Tools Deep Dive: Regex
Previously we talked about how there are several tools of the trade when it comes to Cybersecurity. Many of these are free, built-in and extremely versatile. In fact, every tool I am going to be going over in this deep dive series is open source.
One of these Swiss army knives is regular expressions, also known as regex.
We’ll go over several ways in which you can utilize regex in security use cases.
Data Cleaning
One area where regex is particularly useful is in text data cleaning.
For example, say you may have a dataset of text that contains unwanted characters, such as extra spaces or line breaks, or that needs to be standardized in some specific way.
With regex, you can write patterns to identify and clean up these unwanted characters.
Here's an example of a regex pattern that can be used to remove extra spaces from a string of text:
^ +| +$
For a pattern specific to tabs, we can use the following.
^[ \t]+|[ \t]+$
The idea is you have data that needs small changes, but across the board. Regex takes care of this.
For context, I previously worked on a project that involved the same idea on a bigger scale to normalize fields in our logs. In other words, it pays to learn this stuff.
You can see more about normalizing logs in this post by Julie Sparks.
Text Extraction
Another area where regex can be useful is in text extraction.
Here’s an example using regex101
Regex101 is pretty much the defacto platform for testing your regex patterns.
Let’s say you have a dataset that contains data you want to extract and analyze, such as dates, phone numbers, or email addresses.
With regex, you can write patterns to identify and extract this information, making it much easier to analyze and work with. (This beats cltrl+F/cmd+F)
Here's an example of a regex pattern that can be used to extract phone numbers from a string of text:
"^\d{3}-\d{3}-\d{4}$"
Note that this would work with phone numbers being in the format of 3 digits (area code), 3 digits, 4 digits. So something like 305-555-5555.
The same above pattern wrapped in a bit of Python code could like the following
import re
text = "string with a phone number: 555-555-4321"
phone_num = re.search("\d{3}-\d{3}-\d{4}", text)
print(phone_num.group(0))
# Output: "555-555-4321"
This utilizes the re
module, which will allows you to leverage regular expressions.
These examples showed text extraction.

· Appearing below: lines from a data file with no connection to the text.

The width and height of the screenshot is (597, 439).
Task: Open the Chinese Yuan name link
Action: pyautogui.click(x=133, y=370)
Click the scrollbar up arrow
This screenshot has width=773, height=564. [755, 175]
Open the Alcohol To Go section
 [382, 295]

In addition to these use cases, regex can be used to perform many other text processing tasks such as search and replace, and text manipulation.
Search and Replace
Sed allows you to read specified files, or the standard input, and modifies the input as specified. It allows for regular expressions which makes it that much more powerful.

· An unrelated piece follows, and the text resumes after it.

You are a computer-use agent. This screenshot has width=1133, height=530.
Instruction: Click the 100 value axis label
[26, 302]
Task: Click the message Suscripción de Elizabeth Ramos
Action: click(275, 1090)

sed 's/”msg”/”message”/' file.log > fixed_file.log
What this is saying is from the log, we want to replace the word “msg” with “message”. This is the substitute command in sed that replaces the first occurrence of "”msg” in each line with "”message”". To take this further, and replace all occurrences of “msg” with “message” we would do the following.
sed 's/”msg”/”message”/g' file.log > fixed_file.log
The g/ means global replace, so this will replace ALL occurrences of “msg” with “message” for that specific file.
For a good reference on what each character represents take a look at this cheat sheet from The Linux Foundation.
Final Thoughts
In conclusion, regex is a powerful tool as shown in these examples.
It can be used for text data cleaning, data extraction, validation, search and replace, and many other tasks.
Now you can start using regex to make your work much more efficient and effective.